Set task: Rewrite all of the records below, replacing "The image size is" with "The screenshot size is" everywhere it occurs and leaving everything else unchanged.

━━━━━ Stored data

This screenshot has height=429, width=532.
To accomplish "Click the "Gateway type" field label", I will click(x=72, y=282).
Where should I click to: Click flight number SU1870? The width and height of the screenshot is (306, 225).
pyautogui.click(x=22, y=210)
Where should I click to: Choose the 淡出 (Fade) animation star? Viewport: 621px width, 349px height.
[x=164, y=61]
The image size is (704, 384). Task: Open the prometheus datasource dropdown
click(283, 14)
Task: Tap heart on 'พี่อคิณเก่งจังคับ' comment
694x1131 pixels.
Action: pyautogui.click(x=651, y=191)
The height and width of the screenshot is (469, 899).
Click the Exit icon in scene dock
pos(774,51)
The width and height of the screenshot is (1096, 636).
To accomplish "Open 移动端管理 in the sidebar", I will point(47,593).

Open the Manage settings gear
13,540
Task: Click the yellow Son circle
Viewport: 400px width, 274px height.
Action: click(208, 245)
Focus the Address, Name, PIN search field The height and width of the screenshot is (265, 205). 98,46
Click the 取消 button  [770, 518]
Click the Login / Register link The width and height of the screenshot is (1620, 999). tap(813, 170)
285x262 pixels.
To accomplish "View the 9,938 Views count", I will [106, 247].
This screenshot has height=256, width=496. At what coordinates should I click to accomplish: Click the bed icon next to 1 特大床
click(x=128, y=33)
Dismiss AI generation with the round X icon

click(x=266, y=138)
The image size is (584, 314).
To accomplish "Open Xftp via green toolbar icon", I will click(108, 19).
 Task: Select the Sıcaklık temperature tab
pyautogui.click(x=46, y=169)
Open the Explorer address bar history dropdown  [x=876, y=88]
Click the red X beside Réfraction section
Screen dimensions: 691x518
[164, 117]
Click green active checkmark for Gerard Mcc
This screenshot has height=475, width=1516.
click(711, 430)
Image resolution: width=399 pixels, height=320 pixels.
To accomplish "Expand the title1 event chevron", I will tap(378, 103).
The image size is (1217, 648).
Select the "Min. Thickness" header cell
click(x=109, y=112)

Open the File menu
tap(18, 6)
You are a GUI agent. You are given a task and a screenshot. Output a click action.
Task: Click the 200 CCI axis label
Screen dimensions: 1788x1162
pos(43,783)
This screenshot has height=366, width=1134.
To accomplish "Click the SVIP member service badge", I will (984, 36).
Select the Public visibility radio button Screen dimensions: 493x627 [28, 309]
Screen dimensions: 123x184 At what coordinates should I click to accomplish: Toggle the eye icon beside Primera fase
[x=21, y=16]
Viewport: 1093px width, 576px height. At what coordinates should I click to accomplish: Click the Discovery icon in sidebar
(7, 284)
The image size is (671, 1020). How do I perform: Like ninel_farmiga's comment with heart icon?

━━━━━━━━━━

Output of the exercise:
This screenshot has height=429, width=532.
To accomplish "Click the "Gateway type" field label", I will click(x=72, y=282).
Where should I click to: Click flight number SU1870? The width and height of the screenshot is (306, 225).
pyautogui.click(x=22, y=210)
Where should I click to: Choose the 淡出 (Fade) animation star? Viewport: 621px width, 349px height.
[x=164, y=61]
The screenshot size is (704, 384). Task: Open the prometheus datasource dropdown
click(283, 14)
Task: Tap heart on 'พี่อคิณเก่งจังคับ' comment
694x1131 pixels.
Action: pyautogui.click(x=651, y=191)
The height and width of the screenshot is (469, 899).
Click the Exit icon in scene dock
pos(774,51)
The width and height of the screenshot is (1096, 636).
To accomplish "Open 移动端管理 in the sidebar", I will point(47,593).

Open the Manage settings gear
13,540
Task: Click the yellow Son circle
Viewport: 400px width, 274px height.
Action: click(208, 245)
Focus the Address, Name, PIN search field The height and width of the screenshot is (265, 205). 98,46
Click the 取消 button  [770, 518]
Click the Login / Register link The width and height of the screenshot is (1620, 999). tap(813, 170)
285x262 pixels.
To accomplish "View the 9,938 Views count", I will [106, 247].
This screenshot has height=256, width=496. At what coordinates should I click to accomplish: Click the bed icon next to 1 特大床
click(x=128, y=33)
Dismiss AI generation with the round X icon

click(x=266, y=138)
The screenshot size is (584, 314).
To accomplish "Open Xftp via green toolbar icon", I will click(108, 19).
 Task: Select the Sıcaklık temperature tab
pyautogui.click(x=46, y=169)
Open the Explorer address bar history dropdown  [x=876, y=88]
Click the red X beside Réfraction section
Screen dimensions: 691x518
[164, 117]
Click green active checkmark for Gerard Mcc
This screenshot has height=475, width=1516.
click(711, 430)
Image resolution: width=399 pixels, height=320 pixels.
To accomplish "Expand the title1 event chevron", I will tap(378, 103).
The screenshot size is (1217, 648).
Select the "Min. Thickness" header cell
click(x=109, y=112)

Open the File menu
tap(18, 6)
You are a GUI agent. You are given a task and a screenshot. Output a click action.
Task: Click the 200 CCI axis label
Screen dimensions: 1788x1162
pos(43,783)
This screenshot has height=366, width=1134.
To accomplish "Click the SVIP member service badge", I will (984, 36).
Select the Public visibility radio button Screen dimensions: 493x627 [28, 309]
Screen dimensions: 123x184 At what coordinates should I click to accomplish: Toggle the eye icon beside Primera fase
[x=21, y=16]
Viewport: 1093px width, 576px height. At what coordinates should I click to accomplish: Click the Discovery icon in sidebar
(7, 284)
The screenshot size is (671, 1020). How do I perform: Like ninel_farmiga's comment with heart icon?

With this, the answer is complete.